Review

BoJack Horseman: season one

4 stars

Ed Williamson

2nd September 2014

It's a cartoon about a drunk horse, but I still think it has something interesting to say about contemporary celebrity. I will not let this Media Studies degree go to waste.

Forgive me, for this is nothing whatsoever to do with the review, but I looked for research at Wikipedia's List of fictional horses, which (a) exists, which is brilliant in itself, and (b) clarifies at its outset, wonderfully:

"
"
This is a list of horses and ponies in fictional subjects, excluding hybrid fantasy creatures such as centaurs and unicorns and excluding their cousin donkeys and zebras and cross-breed Mules and Zebroids.
This is a relief, you'll agree. Could've been a bloody free-for-all otherwise.
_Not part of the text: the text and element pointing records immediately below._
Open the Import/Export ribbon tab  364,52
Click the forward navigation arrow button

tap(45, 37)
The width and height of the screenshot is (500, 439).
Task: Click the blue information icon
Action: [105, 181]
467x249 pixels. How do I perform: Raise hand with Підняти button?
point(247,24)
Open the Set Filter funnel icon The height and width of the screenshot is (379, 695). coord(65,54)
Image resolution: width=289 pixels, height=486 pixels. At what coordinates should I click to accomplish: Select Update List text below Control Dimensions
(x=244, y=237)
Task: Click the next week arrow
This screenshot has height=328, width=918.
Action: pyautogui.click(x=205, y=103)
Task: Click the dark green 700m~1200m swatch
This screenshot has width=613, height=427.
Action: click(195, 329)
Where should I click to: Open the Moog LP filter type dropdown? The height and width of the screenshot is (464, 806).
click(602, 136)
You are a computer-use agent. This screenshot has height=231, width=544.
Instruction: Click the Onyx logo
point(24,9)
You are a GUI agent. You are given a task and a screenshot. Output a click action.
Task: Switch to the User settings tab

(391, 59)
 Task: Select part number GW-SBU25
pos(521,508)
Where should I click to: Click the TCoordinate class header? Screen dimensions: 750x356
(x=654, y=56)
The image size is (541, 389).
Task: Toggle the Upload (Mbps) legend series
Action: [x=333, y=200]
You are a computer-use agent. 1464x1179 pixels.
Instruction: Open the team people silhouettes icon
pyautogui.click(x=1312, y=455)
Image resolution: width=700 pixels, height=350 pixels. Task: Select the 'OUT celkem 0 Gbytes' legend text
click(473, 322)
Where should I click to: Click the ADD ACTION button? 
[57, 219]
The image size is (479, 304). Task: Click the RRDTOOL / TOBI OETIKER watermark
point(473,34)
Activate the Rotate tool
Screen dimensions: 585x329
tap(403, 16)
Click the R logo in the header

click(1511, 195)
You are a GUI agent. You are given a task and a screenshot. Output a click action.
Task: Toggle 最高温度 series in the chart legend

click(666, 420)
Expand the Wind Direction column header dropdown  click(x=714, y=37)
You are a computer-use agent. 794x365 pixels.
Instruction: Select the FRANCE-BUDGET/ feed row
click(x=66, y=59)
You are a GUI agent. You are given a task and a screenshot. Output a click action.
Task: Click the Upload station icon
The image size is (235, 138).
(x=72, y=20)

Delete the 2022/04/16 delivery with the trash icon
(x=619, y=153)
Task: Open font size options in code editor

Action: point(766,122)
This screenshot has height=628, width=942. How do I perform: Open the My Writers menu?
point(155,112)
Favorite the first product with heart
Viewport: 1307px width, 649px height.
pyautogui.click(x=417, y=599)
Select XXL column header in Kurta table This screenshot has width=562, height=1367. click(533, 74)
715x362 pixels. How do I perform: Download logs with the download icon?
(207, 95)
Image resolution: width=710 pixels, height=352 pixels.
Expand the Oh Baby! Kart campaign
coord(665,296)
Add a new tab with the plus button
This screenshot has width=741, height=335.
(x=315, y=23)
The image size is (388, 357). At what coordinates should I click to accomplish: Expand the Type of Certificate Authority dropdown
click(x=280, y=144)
While we're at it, these are my favourite two entries from the talk page:


Sorry. Anyway: BoJack Horseman is Netflix's latest original series (there are now enough that they spring them on us with little fanfare: a show of strength), about a horse (Will Arnett) who was a sitcom star in the 90s, now out of work and drinking the pain away in his Hollywood hills mansion. His deadbeat houseguest is Todd (Aaron Paul) and more or less everyone else is another animal of some sort, except Diane (Alison Brie), a third-wave feminist ghostwriting BoJack's autobiography.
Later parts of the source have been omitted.